How an individual experiences and perceives time can vary immensely
How an individual experiences and perceives time can vary immensely

Various aspects of time – whether it is absolute or relative, real or unreal, etc  – have been discussed in some detail in the sections on Philosophy of Time and Physics of Time. Here, however, we turn to matters of how an individual experiences and perceives time, and here things become even less definite and concrete.

Time perception refers to the subjective experience of the passage of time, or the perceived duration of events, which can differ significantly between different individuals and/or in different circumstances. Although physical time appears to be more or less objective, psychological time is subjective and potentially malleable.

The biopsychology of our perception of time is a fascinating but little understood area of psychology and neuroscience. It looks at the way our brain processes time and time intervals, and the brain’s built-in expectation of the order and speed of events, as well as the field of mental chronometry.

Most organisms have an internal sense of time generated by endogenous biological clocks, completely independent of ambient temperatures, sunlight, etc.
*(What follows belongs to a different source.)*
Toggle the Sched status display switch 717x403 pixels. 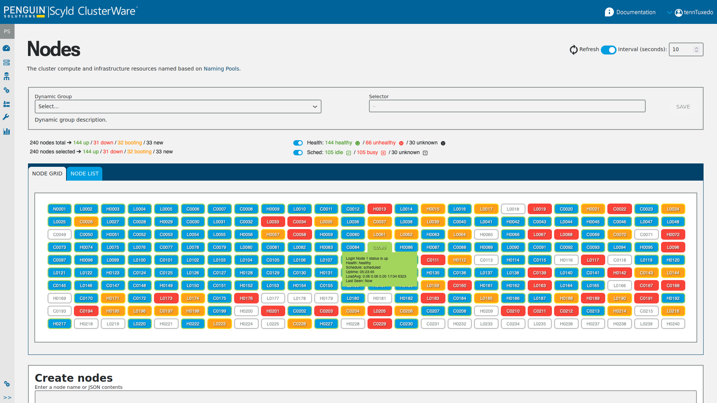(298, 153)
The best known of these is the circadian clock, which maintains daily biological rhythms and regulates sleep, hormone production, etc, but there are also other peripheral biological clocks, some of which follow ultradian or infradian rhythms. A whole field of chronobiology has grown up to exploit our increasing knowledge of these biological rhythms.

Temporal illusions are distortions and misperceptions of time that arise from a variety of psychological and other causes. The most commonly encountered examples are the effects of ageing and psychoactive drugs on time perception, but there are several other interesting effects, such as the kappa effect, the stopped clock illusion, the oddball effect, etc.

Chronophobia is the fear of time or the passing of time, a specific and well-documented psychological phobia which principally affects the elderly and those incarcerated in prisons.